About StatEpigen

The human genetic code is capable of moderating most external environmental factors, (with some notable exceptions, e.g. exposure to massive radiation doses). Nevertheless, the expression of individual genes within a sequence can be permanently or semi-permanently altered by relatively innocuous-seeming influences, such as diet, human interaction or exchange, and stressful environment. At the cellular level, input signals may cause significant changes at the DNA structural level called epigenetic changes. You can read more about epigenetic changes here.

When our team at Sci-Sym research Centre in DCU became interested in developing probabilistic models of epigenetic processes, reliable quantitative data sets were necessary to drive and validate the models. We have found that there is a large amount of cancer epigenetic data in the published scientific literature, but in this dispersed and heterogeneous form it did not suit for bioinformatics analysis, modelling and profile searching.

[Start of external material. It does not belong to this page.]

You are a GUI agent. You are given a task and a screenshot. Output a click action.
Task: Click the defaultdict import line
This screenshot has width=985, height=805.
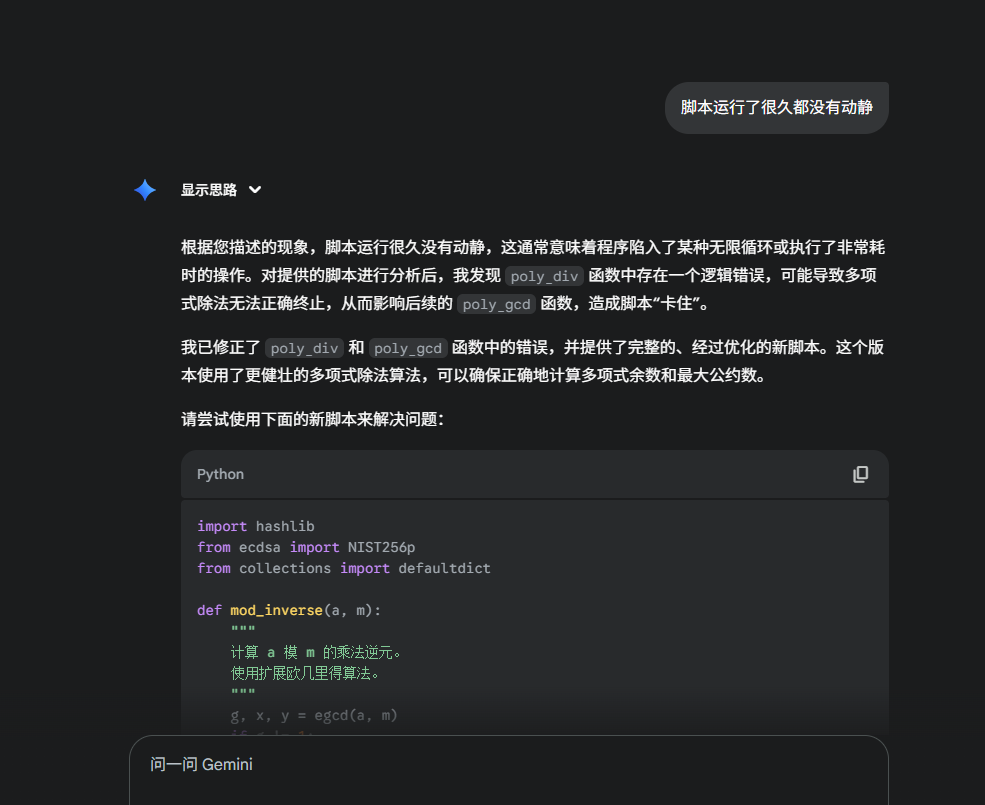pos(344,568)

The StatEpigen project aims at generating cancer epigenetic data in a computational format. The project is based on expert manual curation and annotation. StatEpigen does not replace the PubMeth resource, but comes to complement it by focusing on the correlations among the cellular genetic and epigenetic events.

At present, a lot of papers on the epigenetic determinants of cancer have sections where they examine correlations or associations between a particular epigenetic event, found in a particular cancer phenotype, to other molecular events which are already known cancer signatures. We find it is important to know about these correlations, because they let us see a more general picture about the molecular determinants of this phenotype, and to make conclusions about the pathway leading to this particular cancer phenotype. The final platform is intended to assist pathology research and diagnostics.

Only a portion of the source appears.